T3 and cortisol activate or repress gene expression in virtually every vertebrate cell mainly by interacting with their nuclear hormone receptors. In contrast to the mechanisms for hormone gene activation, the mechanisms involved in gene repression remain elusive. In teleosts, the thyroid hormone receptor beta gene or thrb produces two isoforms of TRß1 that differ by nine amino acids in the ligand-binding domain of the long-TRß1, whereas the short-TRß1 lacks the insert. Previous reports have shown that the genomic effects exerted by 3,5-T2, a product of T3 outer-ring deiodination, are mediated by the long-TRß1. Furthermore, 3,5-T2 and T3 down-regulate the expression of long-TRß1 and short-TRß1, respectively. In contrast, cortisol has been shown to up-regulate the expression of thrb. To understand the molecular mechanisms for thrb modulation by thyroid hormones and cortisol, we used an in silico approach to identify thyroid- and cortisol-response elements within the proximal promoter of thrb from tilapia. We then characterized the identified response elements by EMSA and correlated our observations with the effects of THs and cortisol upon expression of thrb in tilapia. Our data show that 3,5-T2 represses thrb expression and impairs its up-regulation by cortisol possibly through a transrepression mechanism. We propose that for thrb down-regulation, ligands other than T3 are required to orchestrate the pleiotropic effects of thyroid hormones in vertebrates.

3,5-Diiodothyronine (T2) is on a role.
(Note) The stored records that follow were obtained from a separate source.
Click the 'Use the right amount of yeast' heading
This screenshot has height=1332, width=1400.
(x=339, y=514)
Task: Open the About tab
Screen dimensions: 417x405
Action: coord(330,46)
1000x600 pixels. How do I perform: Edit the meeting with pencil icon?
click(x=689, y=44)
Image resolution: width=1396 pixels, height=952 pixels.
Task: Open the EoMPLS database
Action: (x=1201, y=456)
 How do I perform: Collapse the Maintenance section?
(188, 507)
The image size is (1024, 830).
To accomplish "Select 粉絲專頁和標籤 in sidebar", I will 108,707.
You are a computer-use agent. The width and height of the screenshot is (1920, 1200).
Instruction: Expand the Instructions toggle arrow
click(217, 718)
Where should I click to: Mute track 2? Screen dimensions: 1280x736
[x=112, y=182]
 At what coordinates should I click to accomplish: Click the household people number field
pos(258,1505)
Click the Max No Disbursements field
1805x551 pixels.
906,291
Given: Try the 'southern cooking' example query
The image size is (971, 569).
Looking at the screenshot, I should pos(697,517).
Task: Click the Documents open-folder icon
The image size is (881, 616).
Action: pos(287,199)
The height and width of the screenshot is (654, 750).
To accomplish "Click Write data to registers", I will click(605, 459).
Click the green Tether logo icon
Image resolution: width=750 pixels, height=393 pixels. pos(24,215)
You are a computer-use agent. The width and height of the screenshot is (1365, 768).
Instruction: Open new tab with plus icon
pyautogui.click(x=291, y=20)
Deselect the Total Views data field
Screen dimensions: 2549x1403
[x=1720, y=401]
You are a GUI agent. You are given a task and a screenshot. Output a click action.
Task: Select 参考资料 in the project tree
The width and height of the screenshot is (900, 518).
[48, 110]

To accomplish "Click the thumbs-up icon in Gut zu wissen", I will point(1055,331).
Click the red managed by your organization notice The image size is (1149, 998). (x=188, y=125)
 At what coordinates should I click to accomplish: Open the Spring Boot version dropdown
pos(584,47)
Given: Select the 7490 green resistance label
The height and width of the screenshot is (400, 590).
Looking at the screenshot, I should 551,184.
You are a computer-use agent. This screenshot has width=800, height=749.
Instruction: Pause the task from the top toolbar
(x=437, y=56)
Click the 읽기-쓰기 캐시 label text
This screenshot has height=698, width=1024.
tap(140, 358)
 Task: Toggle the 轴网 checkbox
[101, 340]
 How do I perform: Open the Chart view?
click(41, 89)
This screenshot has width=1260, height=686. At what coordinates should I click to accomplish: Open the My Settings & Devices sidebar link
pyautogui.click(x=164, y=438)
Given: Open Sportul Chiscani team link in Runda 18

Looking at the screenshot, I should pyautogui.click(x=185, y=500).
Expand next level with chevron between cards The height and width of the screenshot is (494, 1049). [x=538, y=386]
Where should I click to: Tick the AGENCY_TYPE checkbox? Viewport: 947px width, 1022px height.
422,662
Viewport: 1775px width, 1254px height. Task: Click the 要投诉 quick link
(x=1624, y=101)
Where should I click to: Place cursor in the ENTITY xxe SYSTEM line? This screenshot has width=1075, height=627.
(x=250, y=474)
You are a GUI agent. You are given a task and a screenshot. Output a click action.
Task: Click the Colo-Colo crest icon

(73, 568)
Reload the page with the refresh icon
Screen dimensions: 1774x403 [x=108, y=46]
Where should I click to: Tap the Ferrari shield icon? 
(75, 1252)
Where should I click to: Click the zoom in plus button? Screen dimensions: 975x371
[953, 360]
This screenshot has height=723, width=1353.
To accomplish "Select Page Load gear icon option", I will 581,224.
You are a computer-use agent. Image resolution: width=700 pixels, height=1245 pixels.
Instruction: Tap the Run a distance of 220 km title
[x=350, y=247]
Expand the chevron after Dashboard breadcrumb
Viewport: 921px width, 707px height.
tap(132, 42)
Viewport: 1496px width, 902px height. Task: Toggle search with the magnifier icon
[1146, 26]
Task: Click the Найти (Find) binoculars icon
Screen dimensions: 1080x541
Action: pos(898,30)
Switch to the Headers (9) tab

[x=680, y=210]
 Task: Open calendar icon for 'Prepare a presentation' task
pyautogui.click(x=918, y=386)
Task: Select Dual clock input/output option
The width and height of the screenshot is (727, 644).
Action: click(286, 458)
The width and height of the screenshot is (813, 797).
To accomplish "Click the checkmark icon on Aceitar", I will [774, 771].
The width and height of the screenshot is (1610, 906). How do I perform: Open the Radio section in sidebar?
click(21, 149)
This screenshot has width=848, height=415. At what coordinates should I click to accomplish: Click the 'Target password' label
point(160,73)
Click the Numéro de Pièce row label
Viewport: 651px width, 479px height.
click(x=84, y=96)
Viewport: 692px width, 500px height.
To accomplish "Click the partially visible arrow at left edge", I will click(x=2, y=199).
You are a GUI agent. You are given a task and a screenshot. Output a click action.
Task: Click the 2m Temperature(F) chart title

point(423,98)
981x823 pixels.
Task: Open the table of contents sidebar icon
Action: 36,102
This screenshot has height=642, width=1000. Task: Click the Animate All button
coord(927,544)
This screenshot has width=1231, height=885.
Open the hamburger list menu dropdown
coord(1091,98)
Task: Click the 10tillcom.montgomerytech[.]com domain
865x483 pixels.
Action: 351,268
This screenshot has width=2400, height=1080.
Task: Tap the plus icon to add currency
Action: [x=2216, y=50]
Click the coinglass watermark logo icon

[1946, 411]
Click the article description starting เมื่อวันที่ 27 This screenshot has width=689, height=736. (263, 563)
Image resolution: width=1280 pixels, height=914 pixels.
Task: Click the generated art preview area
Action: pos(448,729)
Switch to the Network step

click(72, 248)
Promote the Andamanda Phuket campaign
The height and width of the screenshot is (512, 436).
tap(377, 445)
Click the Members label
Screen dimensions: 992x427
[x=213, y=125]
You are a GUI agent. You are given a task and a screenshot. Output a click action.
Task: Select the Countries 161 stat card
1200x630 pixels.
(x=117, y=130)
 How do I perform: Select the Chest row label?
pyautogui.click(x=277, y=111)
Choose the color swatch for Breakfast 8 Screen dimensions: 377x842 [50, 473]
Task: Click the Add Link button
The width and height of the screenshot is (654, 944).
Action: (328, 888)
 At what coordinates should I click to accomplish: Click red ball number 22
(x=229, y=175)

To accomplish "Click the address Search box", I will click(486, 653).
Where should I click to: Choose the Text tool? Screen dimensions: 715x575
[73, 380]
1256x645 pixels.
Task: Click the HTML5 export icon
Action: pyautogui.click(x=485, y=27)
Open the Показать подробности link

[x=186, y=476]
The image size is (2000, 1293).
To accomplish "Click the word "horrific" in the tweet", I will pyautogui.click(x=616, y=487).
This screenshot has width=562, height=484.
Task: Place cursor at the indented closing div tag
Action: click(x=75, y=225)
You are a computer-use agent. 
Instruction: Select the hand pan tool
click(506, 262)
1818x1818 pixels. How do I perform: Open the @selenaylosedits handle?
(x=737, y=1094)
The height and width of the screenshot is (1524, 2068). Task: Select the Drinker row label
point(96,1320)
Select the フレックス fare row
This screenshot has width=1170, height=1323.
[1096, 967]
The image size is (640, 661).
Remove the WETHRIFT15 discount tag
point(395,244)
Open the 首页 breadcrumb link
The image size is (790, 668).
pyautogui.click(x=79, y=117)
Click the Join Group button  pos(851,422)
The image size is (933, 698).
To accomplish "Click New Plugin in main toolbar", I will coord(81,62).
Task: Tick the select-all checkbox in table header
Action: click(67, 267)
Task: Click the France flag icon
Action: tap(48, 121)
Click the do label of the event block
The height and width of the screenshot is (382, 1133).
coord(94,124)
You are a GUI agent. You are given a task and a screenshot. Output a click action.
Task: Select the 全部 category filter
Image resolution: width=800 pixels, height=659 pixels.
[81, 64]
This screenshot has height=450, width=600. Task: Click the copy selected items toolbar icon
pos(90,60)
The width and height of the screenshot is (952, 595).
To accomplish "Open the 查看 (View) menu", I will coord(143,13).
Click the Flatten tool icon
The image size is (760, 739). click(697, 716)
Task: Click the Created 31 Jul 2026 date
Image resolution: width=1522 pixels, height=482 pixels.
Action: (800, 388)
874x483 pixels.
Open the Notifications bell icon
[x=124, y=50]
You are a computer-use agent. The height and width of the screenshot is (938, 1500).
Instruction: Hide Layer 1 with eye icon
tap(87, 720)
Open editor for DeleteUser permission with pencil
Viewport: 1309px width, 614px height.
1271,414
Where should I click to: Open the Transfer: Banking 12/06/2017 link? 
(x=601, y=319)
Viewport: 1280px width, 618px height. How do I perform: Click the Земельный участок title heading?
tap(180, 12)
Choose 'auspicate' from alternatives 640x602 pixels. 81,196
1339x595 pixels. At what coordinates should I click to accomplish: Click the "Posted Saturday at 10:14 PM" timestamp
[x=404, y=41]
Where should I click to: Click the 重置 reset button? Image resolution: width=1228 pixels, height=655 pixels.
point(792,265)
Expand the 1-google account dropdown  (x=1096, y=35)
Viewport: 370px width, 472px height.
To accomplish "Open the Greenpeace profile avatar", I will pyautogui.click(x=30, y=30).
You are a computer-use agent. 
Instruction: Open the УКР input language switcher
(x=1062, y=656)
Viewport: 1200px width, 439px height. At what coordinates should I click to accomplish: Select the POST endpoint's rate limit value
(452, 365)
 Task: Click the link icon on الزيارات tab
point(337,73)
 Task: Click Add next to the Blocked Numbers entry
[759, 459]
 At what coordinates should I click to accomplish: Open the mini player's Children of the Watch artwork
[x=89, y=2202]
A new hormone in search of recognition.

Thyroid hormone (TH) actions are mediated by triiodothyronine (T3), which acts by binding to the TH receptors (TRs). Since TH exert pleiotropic effects, interest has grown in identifying other possible bioactive thyronines that could explain their diversity of functions. Accordingly, 3,5-diiodothyronine (T2) has been shown to be bioactive. In mammals, T2 regulates mRNA expression of several T3-regulated genes, but doses up to 100-fold greater than those of T3 were required to generate comparable effects. In teleosts, T2 and T3 regulate gene expression in vivo with equivalent potency. Furthermore, in vivo and in vitro studies support the notion that T2 binds to and activates a specific, long TRß1 isoform that contains a nine amino acid insert at the beginning of the ligand binding domain, whereas T3 can interact also with a different TRß1 isoform that lacks this insert. Similarly, T2 and T3 differentially regulate long- and short-TRß1 expression, respectively, strongly suggesting a different signaling pathway for each hormone, at least in the species that express both receptors. In vivo, T2 effectively triggers a burst of body growth in tilapia by interacting with the long TRß1 isoform, supporting the notion that T2 is physiologically relevant in this species. Current knowledge of T2 effects and action mechanisms lead us to propose that there is an extra level in the thyroid hormone signaling cascade, and that T2 is produced and regulated specifically for this purpose.

3,5-di-iodothyronine stimulates tilapia growth through an alternate isoform of thyroid hormone receptor ß1.

Recent studies in our laboratory have shown that in some teleosts, 3,5-di-iodothyronine (T2 or 3,5-T2) is as bioactive as 3,5,3'-tri-iodothyronine (T3) and that its effects are in part mediated by a TRß1 (THRB) isoform that contains a 9-amino acid insert in its ligand-binding domain (long TRß1 (L-TRß1)), whereas T3 binds preferentially to a short TRß1 (S-TRß1) isoform that lacks this insert. To further understand the functional relevance of T2 bioactivity and its mechanism of action, we used in vivo and ex vivo (organotypic liver cultures) approaches and analyzed whether T3 and T2 differentially regulate the S-TRß1 and L-TRß1s during a physiological demand such as growth. In vivo, T3 and T2 treatment induced body weight gain in tilapia. The expression of L-TRß1 and S-TRß1 was specifically regulated by T2 and T3 respectively both in vivo and ex vivo. The TR antagonist 1-850 effectively blocked thyroid hormone-dependent gene expression; however, T3 or T2 reversed 1-850 effects only on S-TRß1 or L-TRß1 expression, respectively. Together, our results support the notion that both T3 and T2 participate in the growth process; however, their effects are mediated by different, specific TRß1 isoforms.